[START Data extract]
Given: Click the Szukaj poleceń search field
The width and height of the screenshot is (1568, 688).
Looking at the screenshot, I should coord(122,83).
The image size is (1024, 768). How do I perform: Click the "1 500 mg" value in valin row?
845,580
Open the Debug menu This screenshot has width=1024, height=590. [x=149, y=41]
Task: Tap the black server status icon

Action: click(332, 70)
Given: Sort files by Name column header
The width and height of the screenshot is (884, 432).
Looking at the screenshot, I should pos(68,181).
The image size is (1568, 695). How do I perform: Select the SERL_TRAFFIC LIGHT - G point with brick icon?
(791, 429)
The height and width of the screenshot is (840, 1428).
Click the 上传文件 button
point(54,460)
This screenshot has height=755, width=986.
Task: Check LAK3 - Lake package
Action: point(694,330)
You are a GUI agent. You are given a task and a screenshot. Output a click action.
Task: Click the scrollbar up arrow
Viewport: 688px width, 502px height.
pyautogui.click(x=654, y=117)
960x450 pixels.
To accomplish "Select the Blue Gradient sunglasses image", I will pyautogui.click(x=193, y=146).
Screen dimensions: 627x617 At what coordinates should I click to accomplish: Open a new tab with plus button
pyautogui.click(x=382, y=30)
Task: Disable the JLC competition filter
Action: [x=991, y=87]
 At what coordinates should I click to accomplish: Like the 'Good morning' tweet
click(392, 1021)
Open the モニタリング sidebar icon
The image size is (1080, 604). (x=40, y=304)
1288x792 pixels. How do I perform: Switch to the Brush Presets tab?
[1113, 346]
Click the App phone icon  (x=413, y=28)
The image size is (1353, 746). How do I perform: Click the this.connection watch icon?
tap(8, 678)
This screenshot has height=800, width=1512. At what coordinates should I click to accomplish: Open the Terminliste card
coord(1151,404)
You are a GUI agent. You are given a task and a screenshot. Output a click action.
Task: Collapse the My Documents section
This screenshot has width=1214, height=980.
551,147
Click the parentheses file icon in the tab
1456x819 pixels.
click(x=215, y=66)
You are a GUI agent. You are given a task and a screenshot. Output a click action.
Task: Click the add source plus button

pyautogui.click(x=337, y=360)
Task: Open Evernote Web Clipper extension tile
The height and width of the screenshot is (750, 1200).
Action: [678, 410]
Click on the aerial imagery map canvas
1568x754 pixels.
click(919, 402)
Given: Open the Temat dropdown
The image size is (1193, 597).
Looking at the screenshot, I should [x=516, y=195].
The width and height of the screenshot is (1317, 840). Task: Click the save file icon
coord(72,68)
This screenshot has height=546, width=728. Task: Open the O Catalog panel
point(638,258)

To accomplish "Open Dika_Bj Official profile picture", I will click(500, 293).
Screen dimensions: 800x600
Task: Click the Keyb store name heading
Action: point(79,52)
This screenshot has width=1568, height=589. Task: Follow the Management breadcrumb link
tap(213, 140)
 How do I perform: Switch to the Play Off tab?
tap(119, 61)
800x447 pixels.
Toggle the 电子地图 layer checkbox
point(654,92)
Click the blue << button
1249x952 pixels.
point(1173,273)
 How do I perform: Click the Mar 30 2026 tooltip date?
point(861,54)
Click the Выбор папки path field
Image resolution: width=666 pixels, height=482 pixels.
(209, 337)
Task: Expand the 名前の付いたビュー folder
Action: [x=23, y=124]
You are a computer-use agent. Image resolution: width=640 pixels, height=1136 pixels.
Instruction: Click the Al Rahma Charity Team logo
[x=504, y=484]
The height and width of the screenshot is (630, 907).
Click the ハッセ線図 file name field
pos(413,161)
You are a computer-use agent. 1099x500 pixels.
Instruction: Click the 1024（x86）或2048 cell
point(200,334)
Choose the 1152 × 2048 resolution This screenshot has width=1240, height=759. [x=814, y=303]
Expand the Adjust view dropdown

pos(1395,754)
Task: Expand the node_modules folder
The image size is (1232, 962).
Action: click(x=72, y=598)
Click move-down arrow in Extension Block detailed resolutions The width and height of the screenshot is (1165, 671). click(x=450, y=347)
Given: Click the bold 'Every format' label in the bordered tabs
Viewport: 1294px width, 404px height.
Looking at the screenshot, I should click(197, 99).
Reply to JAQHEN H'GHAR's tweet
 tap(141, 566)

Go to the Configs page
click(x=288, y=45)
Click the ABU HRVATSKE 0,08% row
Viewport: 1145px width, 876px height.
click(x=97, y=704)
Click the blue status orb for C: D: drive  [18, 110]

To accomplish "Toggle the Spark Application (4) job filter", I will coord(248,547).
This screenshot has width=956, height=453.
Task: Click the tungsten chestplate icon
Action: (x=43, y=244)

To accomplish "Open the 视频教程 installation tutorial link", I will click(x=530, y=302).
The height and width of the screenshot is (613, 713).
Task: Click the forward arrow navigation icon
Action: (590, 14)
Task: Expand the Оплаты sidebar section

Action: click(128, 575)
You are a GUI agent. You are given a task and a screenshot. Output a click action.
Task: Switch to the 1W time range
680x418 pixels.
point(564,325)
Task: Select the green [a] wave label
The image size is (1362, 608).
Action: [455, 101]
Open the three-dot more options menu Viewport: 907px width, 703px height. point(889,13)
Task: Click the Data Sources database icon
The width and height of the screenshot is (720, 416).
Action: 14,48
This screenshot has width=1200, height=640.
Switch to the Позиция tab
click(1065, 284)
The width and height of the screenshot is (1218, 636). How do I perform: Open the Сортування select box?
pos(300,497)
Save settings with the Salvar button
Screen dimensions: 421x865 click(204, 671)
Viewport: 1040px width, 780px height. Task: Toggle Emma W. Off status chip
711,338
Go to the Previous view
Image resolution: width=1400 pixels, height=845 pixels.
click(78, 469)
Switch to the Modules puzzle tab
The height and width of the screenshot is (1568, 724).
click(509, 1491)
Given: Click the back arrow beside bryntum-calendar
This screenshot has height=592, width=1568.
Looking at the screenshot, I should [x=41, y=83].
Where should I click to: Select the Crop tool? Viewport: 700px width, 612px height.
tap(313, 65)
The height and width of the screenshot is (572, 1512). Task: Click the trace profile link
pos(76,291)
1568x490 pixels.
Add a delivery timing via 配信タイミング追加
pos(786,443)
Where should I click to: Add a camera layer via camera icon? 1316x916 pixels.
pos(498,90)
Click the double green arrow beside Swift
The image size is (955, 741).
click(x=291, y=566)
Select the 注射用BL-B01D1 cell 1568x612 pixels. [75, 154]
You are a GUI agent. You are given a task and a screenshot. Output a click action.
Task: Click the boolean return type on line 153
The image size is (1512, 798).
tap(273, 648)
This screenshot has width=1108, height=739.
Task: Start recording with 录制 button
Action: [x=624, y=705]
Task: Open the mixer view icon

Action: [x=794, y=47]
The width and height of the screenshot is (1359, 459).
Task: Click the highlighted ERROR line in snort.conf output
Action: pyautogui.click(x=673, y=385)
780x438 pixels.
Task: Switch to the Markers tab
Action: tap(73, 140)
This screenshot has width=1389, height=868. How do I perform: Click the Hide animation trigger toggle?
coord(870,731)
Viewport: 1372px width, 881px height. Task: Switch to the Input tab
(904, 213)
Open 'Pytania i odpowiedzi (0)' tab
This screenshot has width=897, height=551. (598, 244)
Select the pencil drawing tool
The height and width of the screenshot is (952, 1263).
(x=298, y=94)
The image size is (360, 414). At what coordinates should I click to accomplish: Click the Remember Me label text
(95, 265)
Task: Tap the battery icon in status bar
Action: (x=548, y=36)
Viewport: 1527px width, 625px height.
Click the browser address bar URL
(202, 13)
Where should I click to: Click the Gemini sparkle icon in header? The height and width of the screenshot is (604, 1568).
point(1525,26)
[END Data extract]
→ **Problem requirements**: Rewrite the entries from the line containing "Switch to the Modules puzzle tab" through the line containing "coord(870,731)" as a JSON list of strings, one string per line, omitting blank lines.

→ **Solution to this exercise**:
[
  "Switch to the Modules puzzle tab",
  "The height and width of the screenshot is (1568, 724).",
  "click(509, 1491)",
  "Given: Click the back arrow beside bryntum-calendar",
  "This screenshot has height=592, width=1568.",
  "Looking at the screenshot, I should [x=41, y=83].",
  "Where should I click to: Select the Crop tool? Viewport: 700px width, 612px height.",
  "tap(313, 65)",
  "The height and width of the screenshot is (572, 1512). Task: Click the trace profile link",
  "pos(76,291)",
  "1568x490 pixels.",
  "Add a delivery timing via 配信タイミング追加",
  "pos(786,443)",
  "Where should I click to: Add a camera layer via camera icon? 1316x916 pixels.",
  "pos(498,90)",
  "Click the double green arrow beside Swift",
  "The image size is (955, 741).",
  "click(x=291, y=566)",
  "Select the 注射用BL-B01D1 cell 1568x612 pixels. [75, 154]",
  "You are a GUI agent. You are given a task and a screenshot. Output a click action.",
  "Task: Click the boolean return type on line 153",
  "The image size is (1512, 798).",
  "tap(273, 648)",
  "This screenshot has width=1108, height=739.",
  "Task: Start recording with 录制 button",
  "Action: [x=624, y=705]",
  "Task: Open the mixer view icon",
  "Action: [x=794, y=47]",
  "The width and height of the screenshot is (1359, 459).",
  "Task: Click the highlighted ERROR line in snort.conf output",
  "Action: pyautogui.click(x=673, y=385)",
  "780x438 pixels.",
  "Task: Switch to the Markers tab",
  "Action: tap(73, 140)",
  "This screenshot has width=1389, height=868. How do I perform: Click the Hide animation trigger toggle?",
  "coord(870,731)"
]